AIM – Count the lines in the listing that contain the string "should", matching case exactly. Reply with the number alone.

DATA SECTION –
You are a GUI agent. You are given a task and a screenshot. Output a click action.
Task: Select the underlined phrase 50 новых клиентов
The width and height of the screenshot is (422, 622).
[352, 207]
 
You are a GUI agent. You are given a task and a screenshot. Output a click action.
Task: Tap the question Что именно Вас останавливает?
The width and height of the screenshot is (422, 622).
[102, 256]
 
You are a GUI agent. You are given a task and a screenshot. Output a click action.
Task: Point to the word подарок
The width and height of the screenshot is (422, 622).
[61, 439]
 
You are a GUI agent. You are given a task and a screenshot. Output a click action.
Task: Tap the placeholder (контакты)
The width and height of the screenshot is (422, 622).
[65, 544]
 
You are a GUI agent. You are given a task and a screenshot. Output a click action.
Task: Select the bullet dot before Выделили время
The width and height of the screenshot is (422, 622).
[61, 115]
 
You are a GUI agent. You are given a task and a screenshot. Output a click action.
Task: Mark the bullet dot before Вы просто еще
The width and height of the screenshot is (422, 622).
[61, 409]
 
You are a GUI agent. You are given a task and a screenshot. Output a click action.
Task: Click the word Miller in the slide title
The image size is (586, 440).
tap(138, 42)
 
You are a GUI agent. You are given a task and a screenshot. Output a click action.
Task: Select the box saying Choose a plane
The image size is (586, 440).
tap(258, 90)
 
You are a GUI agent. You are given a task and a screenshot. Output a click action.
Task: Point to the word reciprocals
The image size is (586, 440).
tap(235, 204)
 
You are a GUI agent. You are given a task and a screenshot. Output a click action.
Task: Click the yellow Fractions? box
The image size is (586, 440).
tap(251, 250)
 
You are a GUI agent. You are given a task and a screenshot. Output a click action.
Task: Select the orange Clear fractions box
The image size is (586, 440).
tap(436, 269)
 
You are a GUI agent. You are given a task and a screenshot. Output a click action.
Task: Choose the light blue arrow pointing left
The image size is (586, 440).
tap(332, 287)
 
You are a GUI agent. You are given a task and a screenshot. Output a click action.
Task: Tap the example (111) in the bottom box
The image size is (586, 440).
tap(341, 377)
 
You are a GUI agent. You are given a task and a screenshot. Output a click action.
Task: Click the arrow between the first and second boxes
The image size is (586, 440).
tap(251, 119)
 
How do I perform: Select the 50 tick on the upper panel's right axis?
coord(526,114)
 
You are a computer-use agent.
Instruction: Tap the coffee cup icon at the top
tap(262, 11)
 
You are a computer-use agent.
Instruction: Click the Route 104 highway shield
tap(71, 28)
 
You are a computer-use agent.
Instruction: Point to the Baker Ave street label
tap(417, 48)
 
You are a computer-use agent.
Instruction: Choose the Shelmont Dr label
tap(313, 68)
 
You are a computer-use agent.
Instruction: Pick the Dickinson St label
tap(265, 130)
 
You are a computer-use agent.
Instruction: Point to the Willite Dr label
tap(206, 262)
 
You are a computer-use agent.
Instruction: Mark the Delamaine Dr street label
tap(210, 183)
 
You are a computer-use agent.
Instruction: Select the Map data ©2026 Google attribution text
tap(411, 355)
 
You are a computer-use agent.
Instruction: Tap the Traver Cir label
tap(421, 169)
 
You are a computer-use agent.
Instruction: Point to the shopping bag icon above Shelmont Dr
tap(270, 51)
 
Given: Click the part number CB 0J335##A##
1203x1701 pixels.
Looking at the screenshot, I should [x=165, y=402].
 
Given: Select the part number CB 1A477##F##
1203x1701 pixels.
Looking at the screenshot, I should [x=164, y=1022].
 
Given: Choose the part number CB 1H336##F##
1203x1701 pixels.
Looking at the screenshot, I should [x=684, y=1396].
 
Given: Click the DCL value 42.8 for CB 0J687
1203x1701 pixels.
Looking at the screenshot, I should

EXERCISE SOLUTION – 4